> **WHAT TO WORK ON**
#1 List every doubt that the piece on private military contractors raises about the government's ability to handle contractors.
#2 In the piece on private military contractors, what do huge government agencies frequently have a difficult time finding?
#3 Write the next part of the piece on private military contractors, continuing from its last sentence.

> **SOURCE DOCUMENT**
════════════════════

Questioning Civilian Contractors

Columnist Gail Colllins asks “When did we decide that letting private contractors stand in for our military in sensitive and dangerous situations was a good plan?”:

When did we decide this was a good plan?

Let’s pretend for a minute that it is not stupendously irresponsible to let private contractors stand in for our military in wildly sensitive and dangerous situations abroad. Even if it was a terrific idea, we would still have to ask whether huge government agencies, which frequently have a difficult time finding cost-effective ways to order a hammer, know how to purchase services that actually work.

[…]

There’s no reason to believe the government has the capacity to determine how well all these private contractors are doing their jobs. And it’s doubtful that if the government did know, it could do much about it.

════════════════════

> **RECORDED DATA**
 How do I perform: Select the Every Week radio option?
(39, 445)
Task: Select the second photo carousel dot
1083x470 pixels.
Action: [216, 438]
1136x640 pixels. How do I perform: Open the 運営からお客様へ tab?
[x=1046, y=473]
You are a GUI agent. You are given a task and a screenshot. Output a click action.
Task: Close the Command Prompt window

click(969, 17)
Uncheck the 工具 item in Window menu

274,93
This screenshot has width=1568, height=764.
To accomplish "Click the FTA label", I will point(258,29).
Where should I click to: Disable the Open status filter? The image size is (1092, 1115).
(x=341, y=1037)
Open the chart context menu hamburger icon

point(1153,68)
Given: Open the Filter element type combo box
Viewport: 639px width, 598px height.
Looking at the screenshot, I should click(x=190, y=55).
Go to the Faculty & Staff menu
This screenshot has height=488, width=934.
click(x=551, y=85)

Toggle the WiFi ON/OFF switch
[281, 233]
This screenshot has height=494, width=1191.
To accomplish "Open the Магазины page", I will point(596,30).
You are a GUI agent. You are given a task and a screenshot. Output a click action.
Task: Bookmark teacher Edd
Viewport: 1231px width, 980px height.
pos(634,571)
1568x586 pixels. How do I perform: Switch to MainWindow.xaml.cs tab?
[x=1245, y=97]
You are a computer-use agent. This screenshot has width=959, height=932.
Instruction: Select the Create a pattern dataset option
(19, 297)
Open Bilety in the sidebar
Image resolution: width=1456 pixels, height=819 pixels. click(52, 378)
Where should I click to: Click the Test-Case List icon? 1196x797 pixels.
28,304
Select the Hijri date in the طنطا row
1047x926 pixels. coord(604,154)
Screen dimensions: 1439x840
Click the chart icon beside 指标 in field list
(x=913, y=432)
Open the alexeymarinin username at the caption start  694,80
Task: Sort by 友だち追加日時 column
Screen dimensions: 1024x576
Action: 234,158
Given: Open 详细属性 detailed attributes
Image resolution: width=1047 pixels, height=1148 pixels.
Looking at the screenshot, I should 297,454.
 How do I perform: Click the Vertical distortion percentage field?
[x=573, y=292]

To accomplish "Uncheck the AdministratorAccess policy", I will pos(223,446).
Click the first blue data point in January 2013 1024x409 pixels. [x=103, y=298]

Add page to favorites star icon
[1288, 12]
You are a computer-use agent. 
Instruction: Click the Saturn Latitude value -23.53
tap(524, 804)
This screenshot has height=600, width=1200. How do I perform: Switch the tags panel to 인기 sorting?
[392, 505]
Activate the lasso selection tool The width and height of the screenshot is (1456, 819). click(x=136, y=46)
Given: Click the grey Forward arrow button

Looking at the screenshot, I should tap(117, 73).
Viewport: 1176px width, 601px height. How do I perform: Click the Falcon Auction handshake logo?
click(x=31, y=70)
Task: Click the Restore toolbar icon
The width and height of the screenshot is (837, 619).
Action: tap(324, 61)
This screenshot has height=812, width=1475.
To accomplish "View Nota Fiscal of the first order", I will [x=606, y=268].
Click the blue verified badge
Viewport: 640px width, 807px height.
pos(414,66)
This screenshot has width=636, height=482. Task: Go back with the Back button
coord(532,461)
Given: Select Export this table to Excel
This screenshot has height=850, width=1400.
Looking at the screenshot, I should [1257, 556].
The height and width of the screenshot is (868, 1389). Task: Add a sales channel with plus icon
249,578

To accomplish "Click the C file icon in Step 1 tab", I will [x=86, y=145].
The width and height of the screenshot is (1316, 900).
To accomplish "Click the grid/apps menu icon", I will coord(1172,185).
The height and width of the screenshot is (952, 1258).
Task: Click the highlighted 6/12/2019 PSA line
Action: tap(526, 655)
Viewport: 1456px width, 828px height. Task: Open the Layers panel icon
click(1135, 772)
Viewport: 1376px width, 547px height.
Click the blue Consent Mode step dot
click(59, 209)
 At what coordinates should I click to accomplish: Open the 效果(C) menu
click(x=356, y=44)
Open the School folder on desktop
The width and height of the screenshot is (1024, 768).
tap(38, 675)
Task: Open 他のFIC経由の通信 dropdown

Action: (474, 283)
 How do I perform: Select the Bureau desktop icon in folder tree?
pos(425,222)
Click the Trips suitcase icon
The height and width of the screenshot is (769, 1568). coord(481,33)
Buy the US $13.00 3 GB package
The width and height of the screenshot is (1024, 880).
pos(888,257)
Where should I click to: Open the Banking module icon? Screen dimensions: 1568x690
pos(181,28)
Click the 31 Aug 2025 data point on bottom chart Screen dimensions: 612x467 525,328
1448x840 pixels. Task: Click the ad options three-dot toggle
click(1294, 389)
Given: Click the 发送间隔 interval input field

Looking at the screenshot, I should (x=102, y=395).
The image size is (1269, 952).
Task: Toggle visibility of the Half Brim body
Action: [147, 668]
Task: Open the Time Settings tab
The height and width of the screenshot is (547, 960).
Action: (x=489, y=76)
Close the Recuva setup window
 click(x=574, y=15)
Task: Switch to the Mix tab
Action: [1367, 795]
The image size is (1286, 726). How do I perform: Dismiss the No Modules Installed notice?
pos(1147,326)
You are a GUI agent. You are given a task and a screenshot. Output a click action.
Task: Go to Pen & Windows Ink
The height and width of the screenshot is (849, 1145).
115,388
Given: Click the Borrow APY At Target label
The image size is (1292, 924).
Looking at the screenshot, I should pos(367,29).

════════════════════

> **ANSWERS FOR THE EXERCISE**
#1
- Whether huge government agencies know how to purchase services that actually work
- Whether the government has the capacity to determine how well all these private contractors are doing their jobs
- Whether the government, even if it did know, could do much about it

#2 Cost-effective ways to order a hammer.

#3
I’ll answer the question. We decided that using civilian contractors to perform functions that had previously been performed by soldiers in uniform was a good idea when we decided to reduce the size of our military without an accompanying commitment to reduce the number of things we’d be asking our military to do. In 1992 the end strengths of our military forces were:

Army 610,450
Navy 541,883
Marines 184,529
Air Force 470,315

In 2000 the end strengths of our military forces were:

Army 481,669
Navy 373,692
Marines 173,371
Air Force 354,321

Each president since then, William Clinton, George W. Bush, and Barack Obama, has decided to undertake new commitments without increasing the size of the military to the point that the commitments could be sustained. Once they’d decided to do that, the decision to hire civilian contractors to make up the difference was a foregone conclusion.

I have no problem with reducing the size of the military. I think that doing so without re-aligning commitments is irresponsible. I also think that civilian contractors should be held to the same standards of conduct that our soldiers in uniform are.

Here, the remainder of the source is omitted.